Validation of the COVAS (Comorbidities, Obesity, Vitals, Age, Sex) Score as a Practical Tool for Assessing Need for Intensive Care Services in Suspected SARS-CoV2 Patients
Background and Hypothesis
Various scoring instruments have been proposed to risk-stratify patients with suspected COVID-19. Here we test prognostic system derived and tested in the Kaiser Permanente health system (the COVAS score).
Experimental Design and Methods
This was a primary analysis of the multicenter RECOVER registry, which includes patients tested for SARs-CoV-2 from 40 emergency departments around the US. We extracted components of COVAS score with two modifications, and computed a modified COVAS score, and used that as the “test” to compute the area under the receiver operating characteristic curve (AUROC) to predict any initial intensive care unit (ICU) admission or transfer to ICU.

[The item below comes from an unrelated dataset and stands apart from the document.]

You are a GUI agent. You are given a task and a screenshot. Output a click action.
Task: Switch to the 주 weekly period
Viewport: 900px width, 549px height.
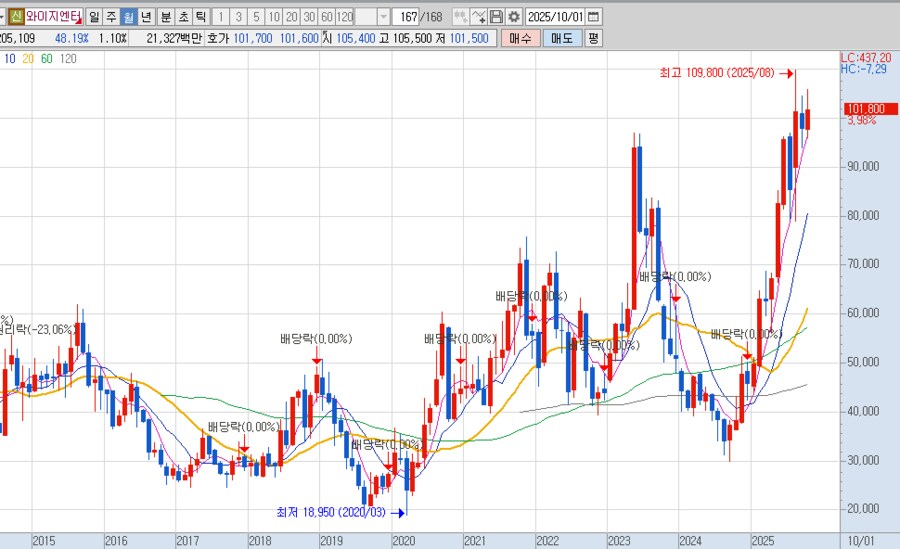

For SARS-CoV-2 positive patients, for the prediction of ICU admission, the COVAS AUROC=0.74 (95% CI = 0.72 to 0.77), with overall mean = 7.4 (SD=4.7), and the mean for ICU admission was higher (10.1, SD=4.6) versus no ICU admission (6.8, SD=4.5), p<0.001 paired t-test. For SARS-CoV-2 negative patients, the COVAS score showed an AUROC= 0.70 (0.68-0.72) and the mean was 7.3, SD=4.2.
The modified COVAS scoring system had modest overall discriminative value at predicting ICU admission, but was more accurate in SARS-CoV-2 positive patients, compared with SARs-CoV-2 negative suggesting the instrument is calibrated to predict ICU requirements in patients with suspected COVID-19, as opposed to functioning as a generic risk-stratification tool.
This work is licensed under a Creative Commons Attribution 4.0 International License.